(Source data)
[Start of section]
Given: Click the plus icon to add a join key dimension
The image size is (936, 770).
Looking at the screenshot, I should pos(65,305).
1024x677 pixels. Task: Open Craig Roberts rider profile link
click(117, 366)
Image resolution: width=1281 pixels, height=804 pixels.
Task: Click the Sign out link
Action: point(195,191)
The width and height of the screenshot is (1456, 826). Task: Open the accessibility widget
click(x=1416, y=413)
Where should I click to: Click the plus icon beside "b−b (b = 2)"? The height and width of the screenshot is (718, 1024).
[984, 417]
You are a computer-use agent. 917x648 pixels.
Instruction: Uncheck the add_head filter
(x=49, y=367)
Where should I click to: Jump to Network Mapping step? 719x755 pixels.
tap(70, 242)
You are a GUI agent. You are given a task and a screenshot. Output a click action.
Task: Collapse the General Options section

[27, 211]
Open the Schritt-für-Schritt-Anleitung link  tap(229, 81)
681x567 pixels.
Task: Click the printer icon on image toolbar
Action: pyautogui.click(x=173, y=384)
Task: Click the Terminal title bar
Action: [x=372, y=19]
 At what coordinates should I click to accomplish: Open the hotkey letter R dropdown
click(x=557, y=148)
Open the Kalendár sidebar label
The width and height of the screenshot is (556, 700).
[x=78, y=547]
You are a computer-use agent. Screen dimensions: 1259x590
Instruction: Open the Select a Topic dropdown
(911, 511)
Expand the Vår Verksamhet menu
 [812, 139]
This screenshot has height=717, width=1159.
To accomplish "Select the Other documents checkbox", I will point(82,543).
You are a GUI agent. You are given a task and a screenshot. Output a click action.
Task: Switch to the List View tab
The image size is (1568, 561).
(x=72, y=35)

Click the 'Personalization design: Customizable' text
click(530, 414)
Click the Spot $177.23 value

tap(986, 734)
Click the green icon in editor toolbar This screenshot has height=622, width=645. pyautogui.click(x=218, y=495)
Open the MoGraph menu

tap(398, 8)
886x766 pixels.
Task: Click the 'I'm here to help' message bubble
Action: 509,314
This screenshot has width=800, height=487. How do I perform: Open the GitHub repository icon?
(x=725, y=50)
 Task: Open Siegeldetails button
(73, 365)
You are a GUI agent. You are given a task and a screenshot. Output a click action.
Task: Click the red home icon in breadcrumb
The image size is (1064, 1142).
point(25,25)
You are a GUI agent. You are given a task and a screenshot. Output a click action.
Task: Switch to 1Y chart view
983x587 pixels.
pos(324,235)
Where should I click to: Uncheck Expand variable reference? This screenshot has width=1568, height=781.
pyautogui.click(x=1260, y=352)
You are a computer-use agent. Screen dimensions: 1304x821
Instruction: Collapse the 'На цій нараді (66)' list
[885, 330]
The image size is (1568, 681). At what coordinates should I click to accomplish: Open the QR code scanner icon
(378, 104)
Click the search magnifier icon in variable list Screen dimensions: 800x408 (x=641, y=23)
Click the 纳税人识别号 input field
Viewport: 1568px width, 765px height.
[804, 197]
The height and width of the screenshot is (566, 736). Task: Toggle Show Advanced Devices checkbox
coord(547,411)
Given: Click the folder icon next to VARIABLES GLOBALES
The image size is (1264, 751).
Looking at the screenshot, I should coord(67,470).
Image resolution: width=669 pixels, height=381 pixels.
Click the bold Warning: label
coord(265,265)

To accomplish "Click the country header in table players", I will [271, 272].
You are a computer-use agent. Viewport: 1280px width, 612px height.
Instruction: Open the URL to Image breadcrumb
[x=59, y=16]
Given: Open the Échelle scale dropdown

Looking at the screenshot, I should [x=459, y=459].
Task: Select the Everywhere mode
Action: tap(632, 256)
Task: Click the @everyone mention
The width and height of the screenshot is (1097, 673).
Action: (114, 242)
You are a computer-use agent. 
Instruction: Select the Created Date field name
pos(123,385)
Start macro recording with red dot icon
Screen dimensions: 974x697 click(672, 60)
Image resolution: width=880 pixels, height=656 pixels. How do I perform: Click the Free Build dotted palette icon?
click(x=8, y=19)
[End of section]
The answer should be a single number: the count of lines in the data that include the string "computer".

5